### TO DO
Render every line of the material below as a JSON list of strings, one string per line, leaving out blank lines.

### SUPPLIED INFORMATION
*-*-*

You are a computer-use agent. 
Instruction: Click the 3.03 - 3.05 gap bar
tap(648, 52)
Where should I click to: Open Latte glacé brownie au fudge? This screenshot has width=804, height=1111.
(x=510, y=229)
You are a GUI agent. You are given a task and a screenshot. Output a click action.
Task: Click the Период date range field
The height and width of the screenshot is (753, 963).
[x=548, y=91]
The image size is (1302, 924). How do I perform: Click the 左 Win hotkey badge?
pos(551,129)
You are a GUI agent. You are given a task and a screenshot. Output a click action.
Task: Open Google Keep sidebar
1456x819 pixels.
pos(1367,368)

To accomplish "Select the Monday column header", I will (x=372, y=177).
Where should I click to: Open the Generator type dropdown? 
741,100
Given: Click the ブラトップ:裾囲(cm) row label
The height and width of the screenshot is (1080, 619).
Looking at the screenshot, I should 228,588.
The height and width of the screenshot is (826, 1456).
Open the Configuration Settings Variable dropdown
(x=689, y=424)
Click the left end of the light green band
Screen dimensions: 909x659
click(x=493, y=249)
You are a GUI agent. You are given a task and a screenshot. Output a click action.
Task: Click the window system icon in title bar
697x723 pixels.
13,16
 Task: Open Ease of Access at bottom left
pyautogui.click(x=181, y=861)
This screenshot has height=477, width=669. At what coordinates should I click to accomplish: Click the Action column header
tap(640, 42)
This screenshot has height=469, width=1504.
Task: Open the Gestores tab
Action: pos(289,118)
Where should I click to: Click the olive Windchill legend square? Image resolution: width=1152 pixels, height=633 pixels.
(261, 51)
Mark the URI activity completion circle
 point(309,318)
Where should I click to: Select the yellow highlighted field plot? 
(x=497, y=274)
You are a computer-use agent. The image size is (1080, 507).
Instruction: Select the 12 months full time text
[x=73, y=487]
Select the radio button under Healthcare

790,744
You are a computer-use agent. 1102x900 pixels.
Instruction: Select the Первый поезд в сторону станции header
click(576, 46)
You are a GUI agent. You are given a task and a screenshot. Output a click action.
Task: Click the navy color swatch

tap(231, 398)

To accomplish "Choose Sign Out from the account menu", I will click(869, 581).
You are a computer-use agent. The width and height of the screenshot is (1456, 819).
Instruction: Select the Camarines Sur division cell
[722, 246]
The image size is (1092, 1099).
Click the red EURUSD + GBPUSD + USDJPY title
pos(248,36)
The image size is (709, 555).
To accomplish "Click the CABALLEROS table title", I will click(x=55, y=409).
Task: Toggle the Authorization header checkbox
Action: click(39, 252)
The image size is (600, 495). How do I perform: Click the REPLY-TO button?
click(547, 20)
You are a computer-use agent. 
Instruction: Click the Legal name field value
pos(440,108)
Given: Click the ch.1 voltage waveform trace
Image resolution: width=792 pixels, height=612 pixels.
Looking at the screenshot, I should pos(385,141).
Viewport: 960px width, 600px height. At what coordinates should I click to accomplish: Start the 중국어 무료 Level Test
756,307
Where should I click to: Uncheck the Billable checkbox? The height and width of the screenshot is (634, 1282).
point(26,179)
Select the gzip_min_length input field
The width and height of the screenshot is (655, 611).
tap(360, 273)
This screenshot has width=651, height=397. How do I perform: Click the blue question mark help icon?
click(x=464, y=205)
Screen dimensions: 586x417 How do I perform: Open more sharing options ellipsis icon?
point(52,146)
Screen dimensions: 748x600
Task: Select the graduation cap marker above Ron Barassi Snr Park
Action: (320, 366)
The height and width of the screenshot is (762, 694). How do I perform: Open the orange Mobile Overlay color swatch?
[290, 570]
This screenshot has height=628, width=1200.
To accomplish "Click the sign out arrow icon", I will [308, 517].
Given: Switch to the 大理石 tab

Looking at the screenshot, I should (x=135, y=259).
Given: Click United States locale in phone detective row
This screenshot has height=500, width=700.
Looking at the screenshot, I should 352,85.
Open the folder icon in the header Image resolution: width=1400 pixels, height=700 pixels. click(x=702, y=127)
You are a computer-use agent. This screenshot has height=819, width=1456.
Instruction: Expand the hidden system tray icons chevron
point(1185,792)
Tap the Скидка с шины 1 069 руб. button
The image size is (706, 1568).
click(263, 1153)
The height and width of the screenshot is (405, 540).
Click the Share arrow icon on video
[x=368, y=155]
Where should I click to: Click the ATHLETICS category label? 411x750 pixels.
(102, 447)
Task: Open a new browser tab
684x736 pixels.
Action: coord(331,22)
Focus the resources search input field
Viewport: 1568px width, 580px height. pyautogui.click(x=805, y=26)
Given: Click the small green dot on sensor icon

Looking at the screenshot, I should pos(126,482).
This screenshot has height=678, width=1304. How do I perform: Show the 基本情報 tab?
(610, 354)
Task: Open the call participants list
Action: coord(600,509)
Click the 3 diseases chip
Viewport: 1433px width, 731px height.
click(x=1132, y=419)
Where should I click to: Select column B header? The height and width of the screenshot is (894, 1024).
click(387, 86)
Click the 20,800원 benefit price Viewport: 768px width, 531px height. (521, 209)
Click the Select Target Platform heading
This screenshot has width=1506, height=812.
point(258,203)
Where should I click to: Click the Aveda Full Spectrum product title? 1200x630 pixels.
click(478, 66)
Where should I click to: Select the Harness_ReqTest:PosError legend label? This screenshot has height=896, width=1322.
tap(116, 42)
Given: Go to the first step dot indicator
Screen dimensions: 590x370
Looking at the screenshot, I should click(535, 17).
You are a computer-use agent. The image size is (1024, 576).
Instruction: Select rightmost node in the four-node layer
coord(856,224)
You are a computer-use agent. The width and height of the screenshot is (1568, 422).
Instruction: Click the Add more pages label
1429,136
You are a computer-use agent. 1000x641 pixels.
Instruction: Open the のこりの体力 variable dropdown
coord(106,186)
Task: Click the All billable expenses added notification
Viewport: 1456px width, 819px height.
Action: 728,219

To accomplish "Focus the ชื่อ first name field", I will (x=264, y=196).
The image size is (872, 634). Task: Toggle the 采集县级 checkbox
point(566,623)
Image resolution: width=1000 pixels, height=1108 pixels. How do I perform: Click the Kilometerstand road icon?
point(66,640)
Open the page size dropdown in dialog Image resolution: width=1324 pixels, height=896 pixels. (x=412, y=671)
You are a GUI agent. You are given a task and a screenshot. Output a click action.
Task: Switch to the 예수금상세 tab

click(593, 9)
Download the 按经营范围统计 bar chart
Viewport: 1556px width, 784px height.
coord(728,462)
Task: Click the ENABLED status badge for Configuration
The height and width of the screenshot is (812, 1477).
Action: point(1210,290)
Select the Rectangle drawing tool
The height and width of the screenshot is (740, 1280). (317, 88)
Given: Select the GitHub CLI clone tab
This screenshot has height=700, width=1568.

*-*-*

### THE RESULT
[
  "You are a computer-use agent. ",
  "Instruction: Click the 3.03 - 3.05 gap bar",
  "tap(648, 52)",
  "Where should I click to: Open Latte glacé brownie au fudge? This screenshot has width=804, height=1111.",
  "(x=510, y=229)",
  "You are a GUI agent. You are given a task and a screenshot. Output a click action.",
  "Task: Click the Период date range field",
  "The height and width of the screenshot is (753, 963).",
  "[x=548, y=91]",
  "The image size is (1302, 924). How do I perform: Click the 左 Win hotkey badge?",
  "pos(551,129)",
  "You are a GUI agent. You are given a task and a screenshot. Output a click action.",
  "Task: Open Google Keep sidebar",
  "1456x819 pixels.",
  "pos(1367,368)",
  "To accomplish \"Select the Monday column header\", I will (x=372, y=177).",
  "Where should I click to: Open the Generator type dropdown? ",
  "741,100",
  "Given: Click the ブラトップ:裾囲(cm) row label",
  "The height and width of the screenshot is (1080, 619).",
  "Looking at the screenshot, I should 228,588.",
  "The height and width of the screenshot is (826, 1456).",
  "Open the Configuration Settings Variable dropdown",
  "(x=689, y=424)",
  "Click the left end of the light green band",
  "Screen dimensions: 909x659",
  "click(x=493, y=249)",
  "You are a GUI agent. You are given a task and a screenshot. Output a click action.",
  "Task: Click the window system icon in title bar",
  "697x723 pixels.",
  "13,16",
  " Task: Open Ease of Access at bottom left",
  "pyautogui.click(x=181, y=861)",
  "This screenshot has height=477, width=669. At what coordinates should I click to accomplish: Click the Action column header",
  "tap(640, 42)",
  "This screenshot has height=469, width=1504.",
  "Task: Open the Gestores tab",
  "Action: pos(289,118)",
  "Where should I click to: Click the olive Windchill legend square? Image resolution: width=1152 pixels, height=633 pixels.",
  "(261, 51)",
  "Mark the URI activity completion circle",
  " point(309,318)",
  "Where should I click to: Select the yellow highlighted field plot? ",
  "(x=497, y=274)",
  "You are a computer-use agent. The image size is (1080, 507).",
  "Instruction: Select the 12 months full time text",
  "[x=73, y=487]",
  "Select the radio button under Healthcare",
  "790,744",
  "You are a computer-use agent. 1102x900 pixels.",
  "Instruction: Select the Первый поезд в сторону станции header",
  "click(576, 46)",
  "You are a GUI agent. You are given a task and a screenshot. Output a click action.",
  "Task: Click the navy color swatch",
  "tap(231, 398)",
  "To accomplish \"Choose Sign Out from the account menu\", I will click(869, 581).",
  "You are a computer-use agent. The width and height of the screenshot is (1456, 819).",
  "Instruction: Select the Camarines Sur division cell",
  "[722, 246]",
  "The image size is (1092, 1099).",
  "Click the red EURUSD + GBPUSD + USDJPY title",
  "pos(248,36)",
  "The image size is (709, 555).",
  "To accomplish \"Click the CABALLEROS table title\", I will click(x=55, y=409).",
  "Task: Toggle the Authorization header checkbox",
  "Action: click(39, 252)",
  "The image size is (600, 495). How do I perform: Click the REPLY-TO button?",
  "click(547, 20)",
  "You are a computer-use agent. ",
  "Instruction: Click the Legal name field value",
  "pos(440,108)",
  "Given: Click the ch.1 voltage waveform trace",
  "Image resolution: width=792 pixels, height=612 pixels.",
  "Looking at the screenshot, I should pos(385,141).",
  "Viewport: 960px width, 600px height. At what coordinates should I click to accomplish: Start the 중국어 무료 Level Test",
  "756,307",
  "Where should I click to: Uncheck the Billable checkbox? The height and width of the screenshot is (634, 1282).",
  "point(26,179)",
  "Select the gzip_min_length input field",
  "The width and height of the screenshot is (655, 611).",
  "tap(360, 273)",
  "This screenshot has width=651, height=397. How do I perform: Click the blue question mark help icon?",
  "click(x=464, y=205)",
  "Screen dimensions: 586x417 How do I perform: Open more sharing options ellipsis icon?",
  "point(52,146)",
  "Screen dimensions: 748x600",
  "Task: Select the graduation cap marker above Ron Barassi Snr Park",
  "Action: (320, 366)",
  "The height and width of the screenshot is (762, 694). How do I perform: Open the orange Mobile Overlay color swatch?",
  "[290, 570]",
  "This screenshot has height=628, width=1200.",
  "To accomplish \"Click the sign out arrow icon\", I will [308, 517].",
  "Given: Switch to the 大理石 tab",
  "Looking at the screenshot, I should (x=135, y=259).",
  "Given: Click United States locale in phone detective row",
  "This screenshot has height=500, width=700.",
  "Looking at the screenshot, I should 352,85.",
  "Open the folder icon in the header Image resolution: width=1400 pixels, height=700 pixels. click(x=702, y=127)",
  "You are a computer-use agent. This screenshot has height=819, width=1456.",
  "Instruction: Expand the hidden system tray icons chevron",
  "point(1185,792)",
  "Tap the Скидка с шины 1 069 руб. button",
  "The image size is (706, 1568).",
  "click(263, 1153)",
  "The height and width of the screenshot is (405, 540).",
  "Click the Share arrow icon on video",
  "[x=368, y=155]",
  "Where should I click to: Click the ATHLETICS category label? 411x750 pixels.",
  "(102, 447)",
  "Task: Open a new browser tab",
  "684x736 pixels.",
  "Action: coord(331,22)",
  "Focus the resources search input field",
  "Viewport: 1568px width, 580px height. pyautogui.click(x=805, y=26)",
  "Given: Click the small green dot on sensor icon",
  "Looking at the screenshot, I should pos(126,482).",
  "This screenshot has height=678, width=1304. How do I perform: Show the 基本情報 tab?",
  "(610, 354)",
  "Task: Open the call participants list",
  "Action: coord(600,509)",
  "Click the 3 diseases chip",
  "Viewport: 1433px width, 731px height.",
  "click(x=1132, y=419)",
  "Where should I click to: Select column B header? The height and width of the screenshot is (894, 1024).",
  "click(387, 86)",
  "Click the 20,800원 benefit price Viewport: 768px width, 531px height. (521, 209)",
  "Click the Select Target Platform heading",
  "This screenshot has width=1506, height=812.",
  "point(258,203)",
  "Where should I click to: Click the Aveda Full Spectrum product title? 1200x630 pixels.",
  "click(478, 66)",
  "Where should I click to: Select the Harness_ReqTest:PosError legend label? This screenshot has height=896, width=1322.",
  "tap(116, 42)",
  "Given: Go to the first step dot indicator",
  "Screen dimensions: 590x370",
  "Looking at the screenshot, I should click(535, 17).",
  "You are a computer-use agent. The image size is (1024, 576).",
  "Instruction: Select rightmost node in the four-node layer",
  "coord(856,224)",
  "You are a computer-use agent. The width and height of the screenshot is (1568, 422).",
  "Instruction: Click the Add more pages label",
  "1429,136",
  "You are a computer-use agent. 1000x641 pixels.",
  "Instruction: Open the のこりの体力 variable dropdown",
  "coord(106,186)",
  "Task: Click the All billable expenses added notification",
  "Viewport: 1456px width, 819px height.",
  "Action: 728,219",
  "To accomplish \"Focus the ชื่อ first name field\", I will (x=264, y=196).",
  "The image size is (872, 634). Task: Toggle the 采集县级 checkbox",
  "point(566,623)",
  "Image resolution: width=1000 pixels, height=1108 pixels. How do I perform: Click the Kilometerstand road icon?",
  "point(66,640)",
  "Open the page size dropdown in dialog Image resolution: width=1324 pixels, height=896 pixels. (x=412, y=671)",
  "You are a GUI agent. You are given a task and a screenshot. Output a click action.",
  "Task: Switch to the 예수금상세 tab",
  "click(593, 9)",
  "Download the 按经营范围统计 bar chart",
  "Viewport: 1556px width, 784px height.",
  "coord(728,462)",
  "Task: Click the ENABLED status badge for Configuration",
  "The height and width of the screenshot is (812, 1477).",
  "Action: point(1210,290)",
  "Select the Rectangle drawing tool",
  "The height and width of the screenshot is (740, 1280). (317, 88)",
  "Given: Select the GitHub CLI clone tab",
  "This screenshot has height=700, width=1568."
]